Work to be completed -
Apart from the pictures, every part of the records below gets retyped exactly.

Extracted information -
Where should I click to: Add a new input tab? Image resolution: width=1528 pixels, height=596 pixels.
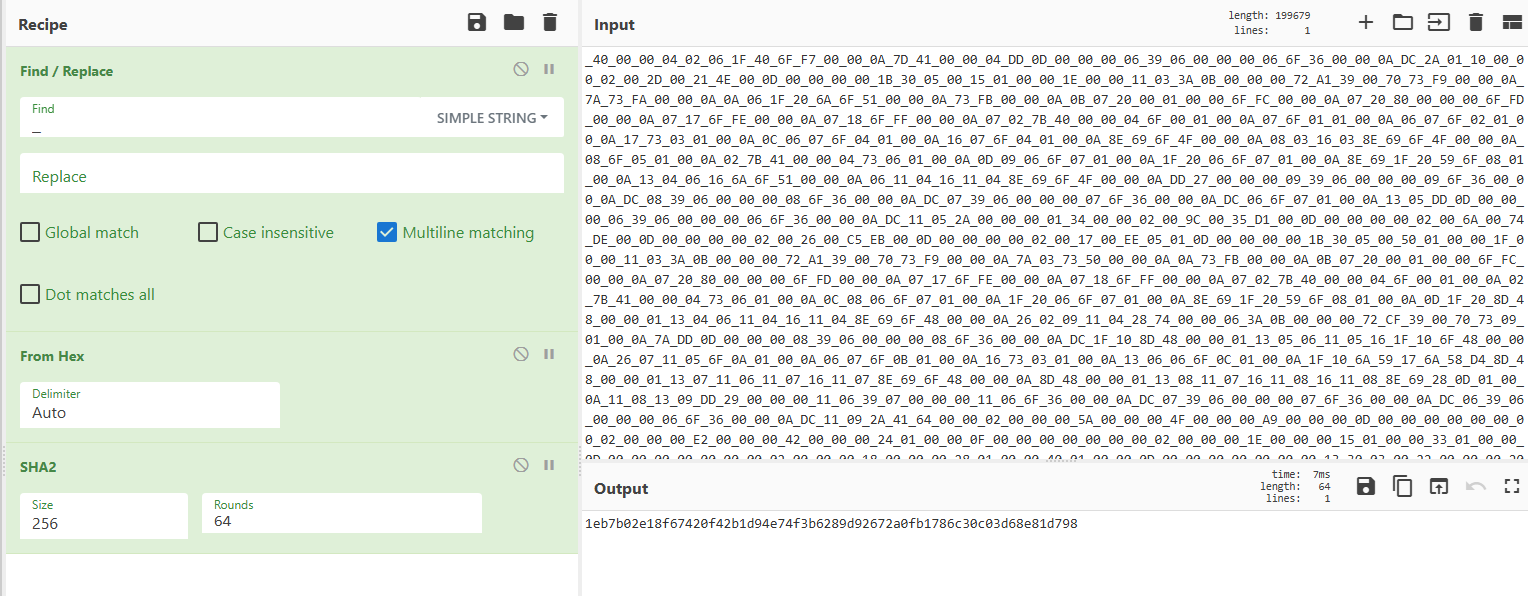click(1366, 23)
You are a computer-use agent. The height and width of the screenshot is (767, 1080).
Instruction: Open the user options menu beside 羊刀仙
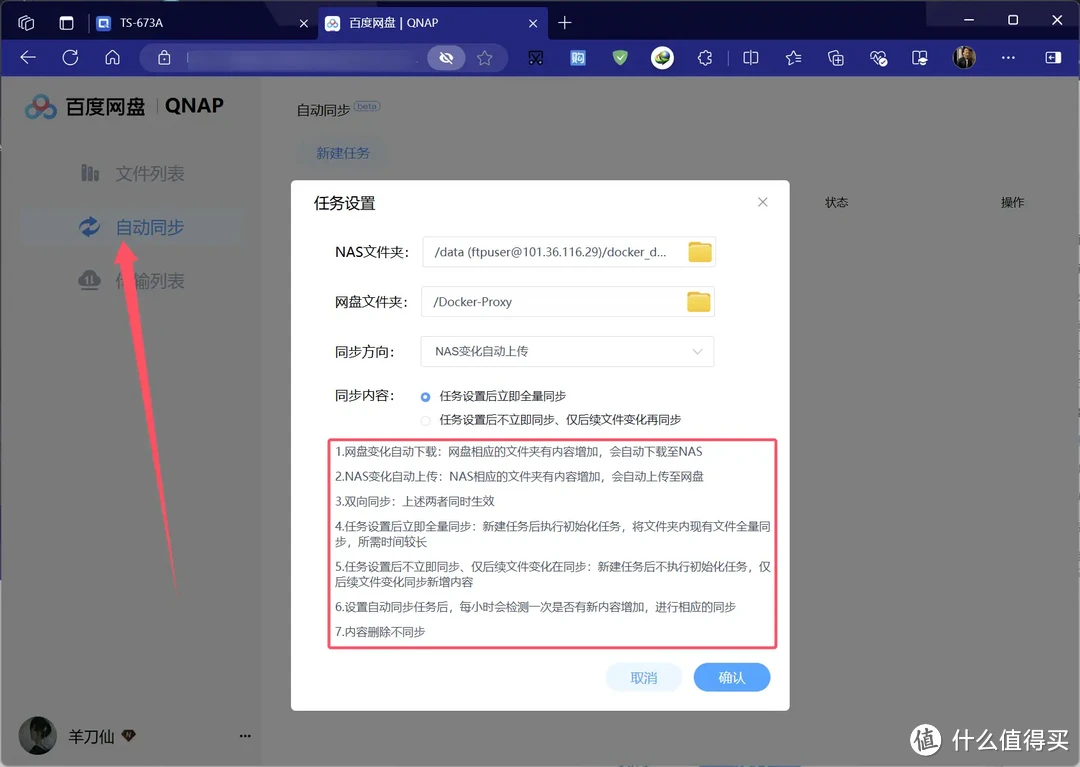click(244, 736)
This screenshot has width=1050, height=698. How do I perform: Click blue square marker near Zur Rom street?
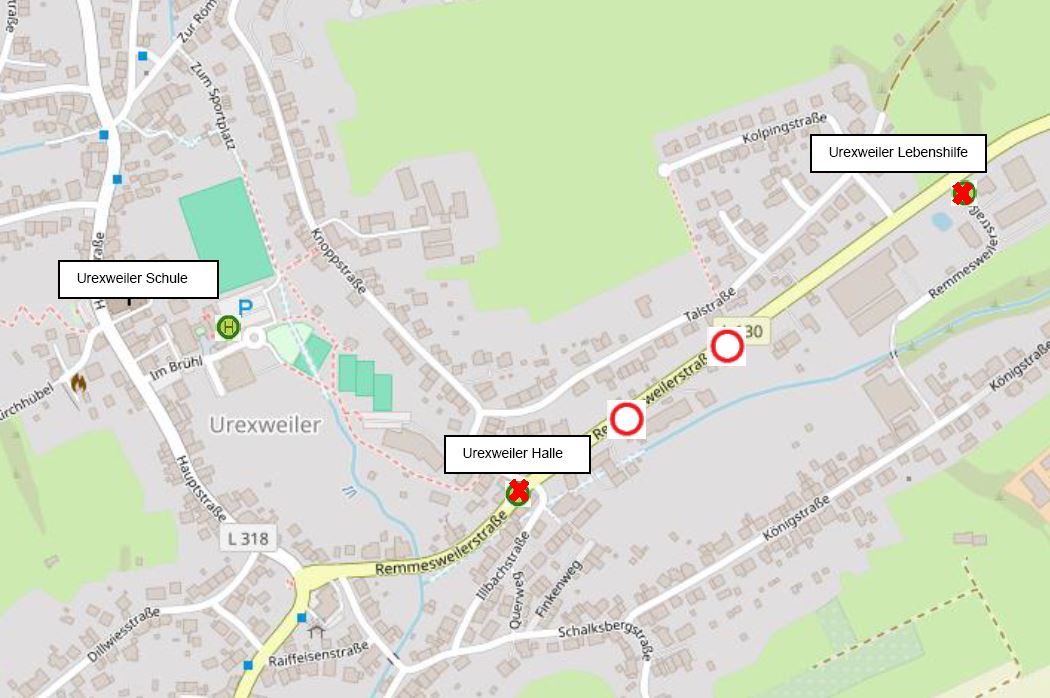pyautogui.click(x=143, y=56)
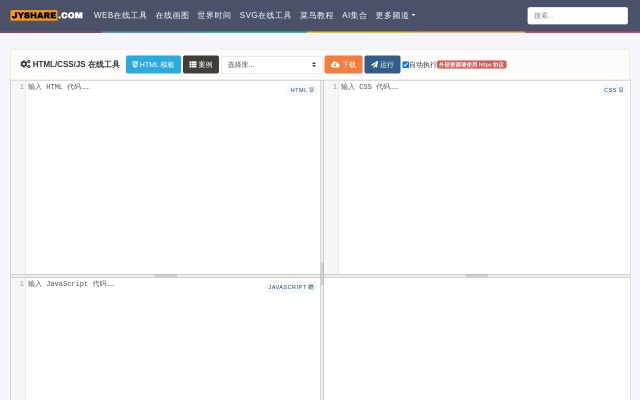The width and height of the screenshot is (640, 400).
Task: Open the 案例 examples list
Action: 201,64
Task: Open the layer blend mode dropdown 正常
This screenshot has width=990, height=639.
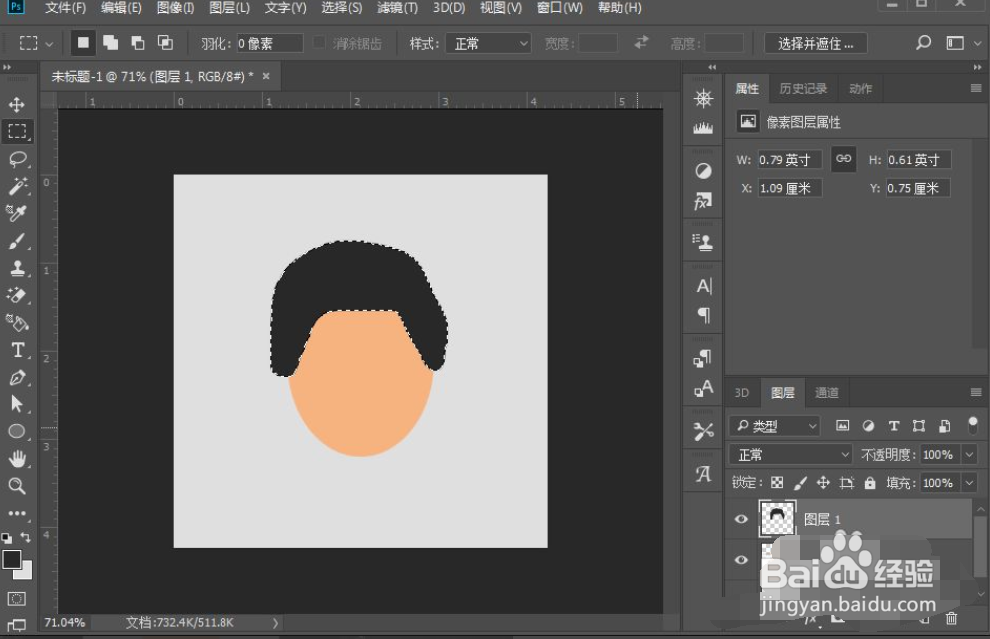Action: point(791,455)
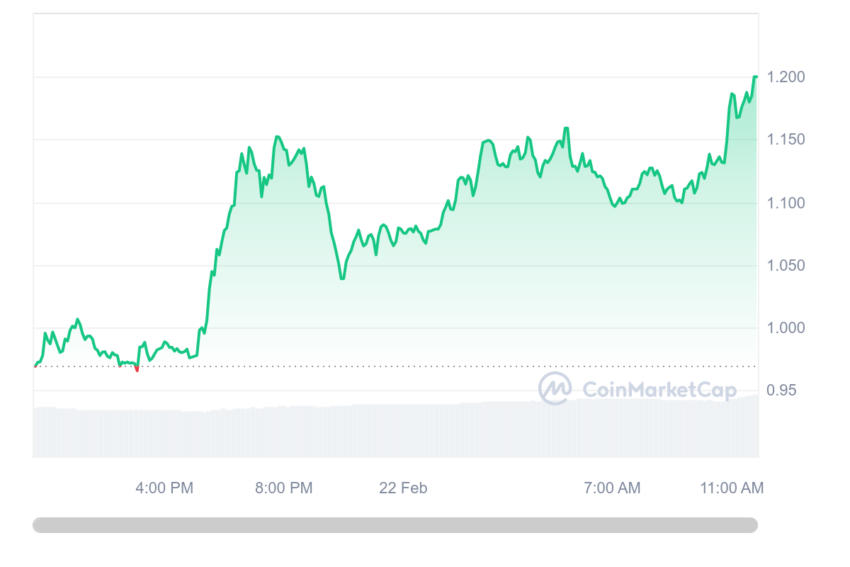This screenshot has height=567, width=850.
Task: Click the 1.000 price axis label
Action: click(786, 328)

Answer to this task -
Where should I click to: Add a new input tab? Image resolution: width=1528 pixels, height=596 pixels.
click(1366, 23)
You are a computer-use agent. The height and width of the screenshot is (767, 1080).
Instruction: Open the user options menu beside 羊刀仙
click(244, 736)
This screenshot has width=1050, height=698. How do I perform: Click blue square marker near Zur Rom street?
pyautogui.click(x=143, y=56)
The width and height of the screenshot is (640, 400).
Task: Open the 案例 examples list
Action: 201,64
Task: Open the layer blend mode dropdown 正常
This screenshot has width=990, height=639.
Action: point(791,455)
This screenshot has height=567, width=850.
Task: Click the 1.000 price axis label
Action: click(786, 328)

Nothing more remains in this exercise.